** start Document passage **
Episodes in the Life of Chris Gardner

EPISODES IN THE LIFE OF CHRIS GARDNER

(WHAT’S NOT IN THE MOVIE)

Only a superman could take care of his son, study for a difficult examination, win a job as a stock broker over dozens of other smart and motivated interns -- all the while homeless, taking care of his son as a single parent, looking every night for a place for him and his son to sleep, finding food for them to eat – and yet go into the office every morning, clean, shaved, neatly dressed, appearing fresh and well rested, and sell a few bone density scanners on the weekends.

But hold on, part of the story is true, and the real story of Chris Gardner contains a tale of moral heroism and survival that took more courage and resolve than the story of how he became a rich stockbroker.

As a young child Chris had to watch his drunken stepfather inflict severe beatings on his mother; Chris and his brothers and sisters were also beaten and Chris, in particular, as a small child had to endure emotional abuse from his stepfather. But Chris Gardner didn’t grow up an injured and angry man needing to repeat that abuse by victimizing others. Instead, like millions of other children who grow up in bad situations, Chris decided to GO THE OTHER WAY . . . and that,

I was never going to terrorize, threaten, harm, or abuse a woman or a child, and I was never going to drink so hard that I couldn’t account for my actions.

In part, this was due to his . . .

MOTHER

Anything positive I’ve done, I got from my mother. My mother taught me that I could have dreams and I could do things.

Chris Gardner’s mother, Bettye Jean Gardner, grew up in rural Louisiana during the Great Depression and the Second World War. She ranked third in her class, graduating from high school in 1946, a year after the victories over Germany and Japan. She dreamed of going to college and becoming a school teacher, but the college money went to her stepsister. Chris’ mother worked as a maid and in other menial jobs all her life.
** end Document passage **
** start Records **
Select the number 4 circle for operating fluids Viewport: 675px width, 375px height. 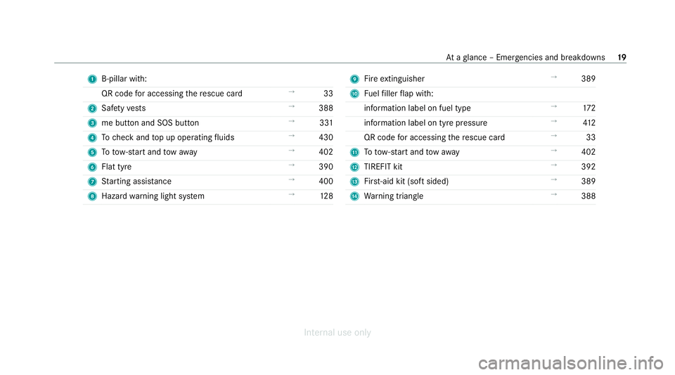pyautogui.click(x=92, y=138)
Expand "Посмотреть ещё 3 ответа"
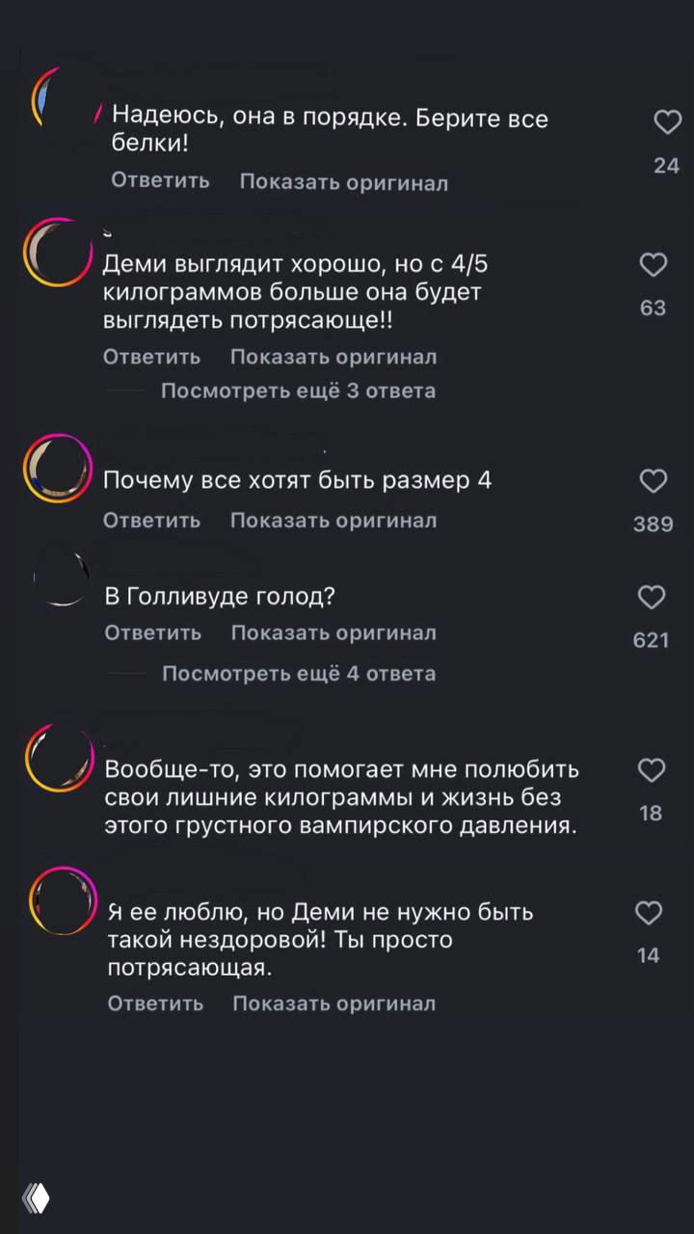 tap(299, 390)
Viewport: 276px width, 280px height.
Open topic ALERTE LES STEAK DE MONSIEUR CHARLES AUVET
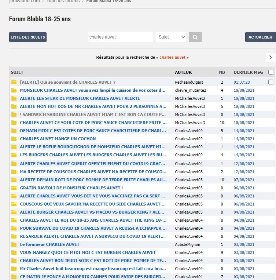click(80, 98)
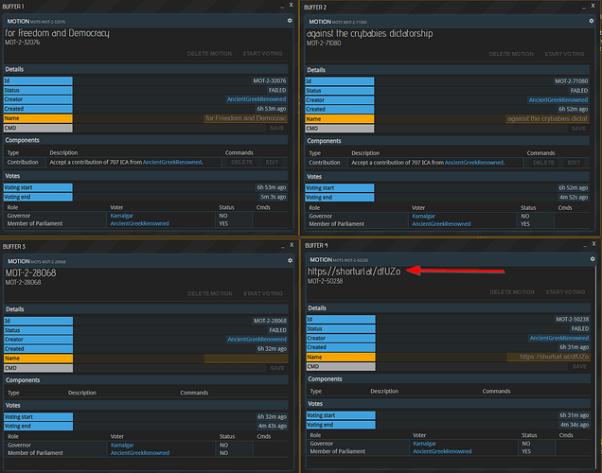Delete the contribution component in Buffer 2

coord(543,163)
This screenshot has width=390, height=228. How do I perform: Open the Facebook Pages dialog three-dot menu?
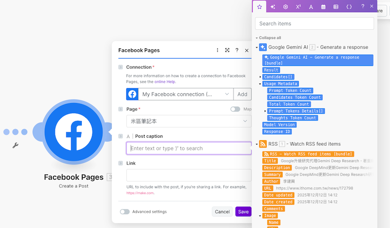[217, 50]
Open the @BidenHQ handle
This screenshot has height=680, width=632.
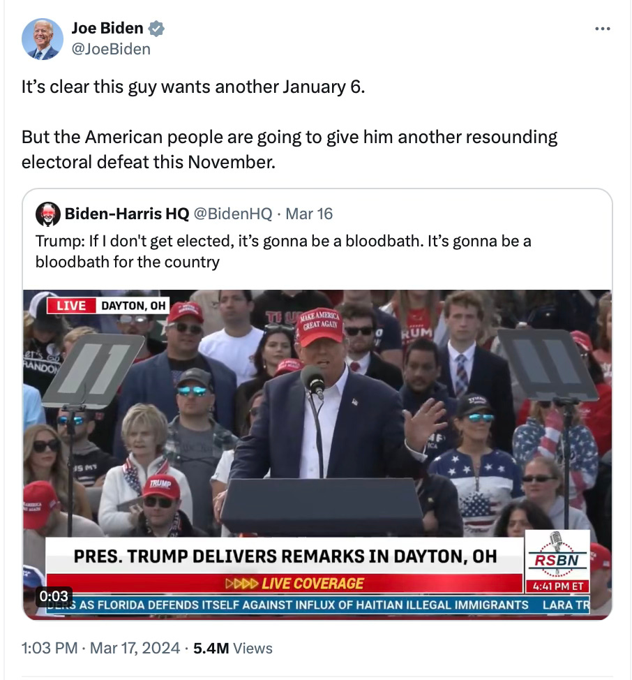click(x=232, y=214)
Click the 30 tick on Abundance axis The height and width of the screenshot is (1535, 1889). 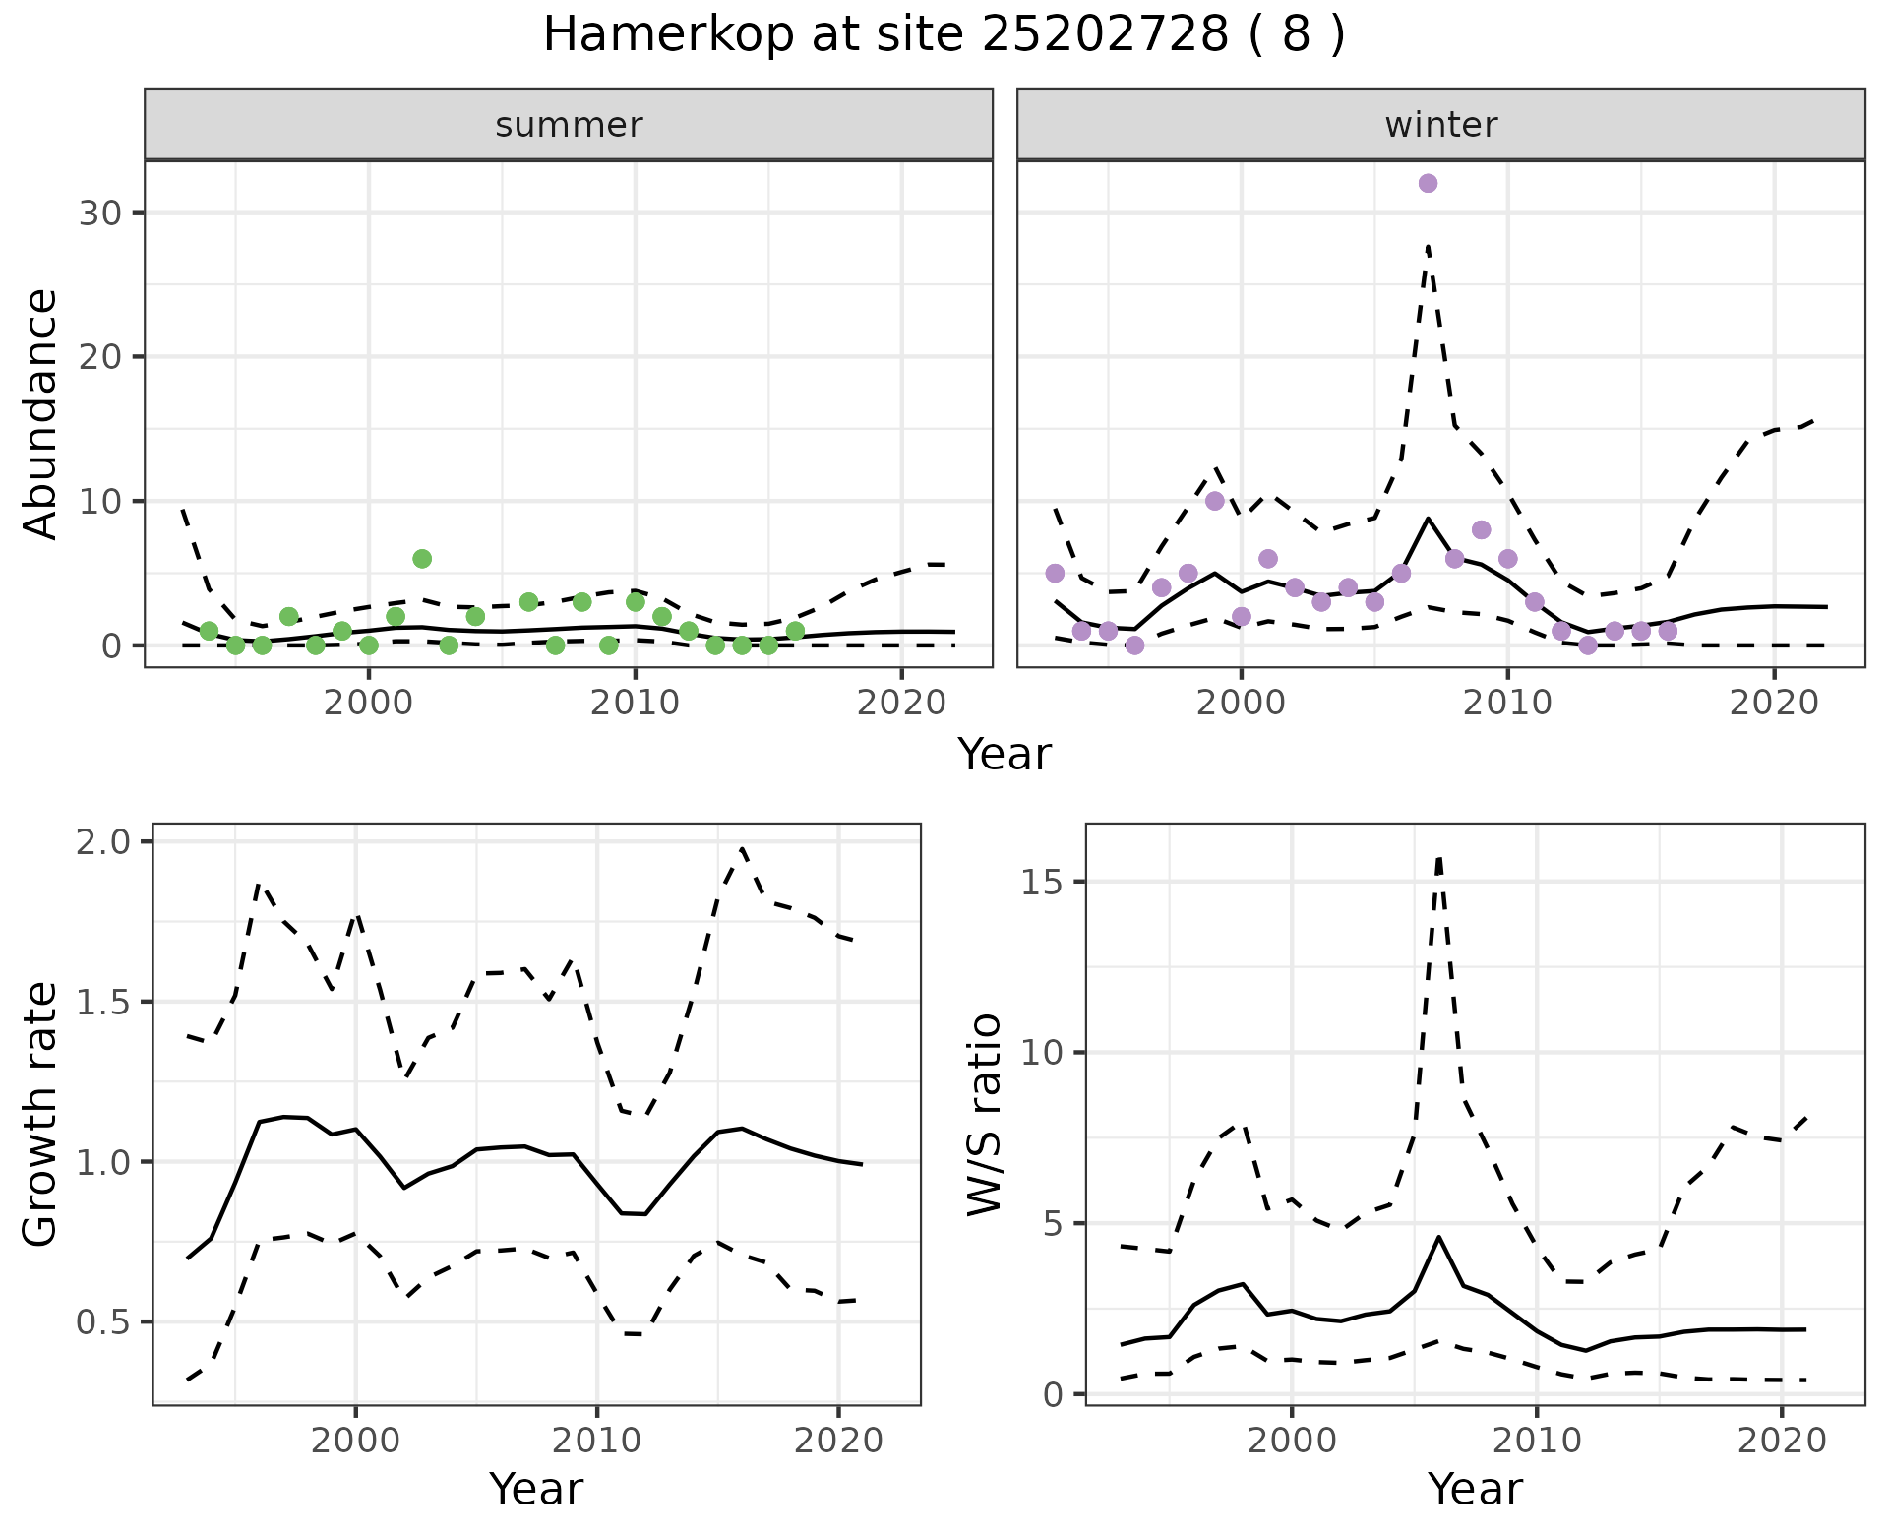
** end Records **
◆ Challenge
Can you copy the piece on Chris Gardner word for word between "In part, this" and "all her life.", inclusive?

◆ Response to the task
In part, this was due to his . . .

MOTHER

Anything positive I’ve done, I got from my mother. My mother taught me that I could have dreams and I could do things.

Chris Gardner’s mother, Bettye Jean Gardner, grew up in rural Louisiana during the Great Depression and the Second World War. She ranked third in her class, graduating from high school in 1946, a year after the victories over Germany and Japan. She dreamed of going to college and becoming a school teacher, but the college money went to her stepsister. Chris’ mother worked as a maid and in other menial jobs all her life.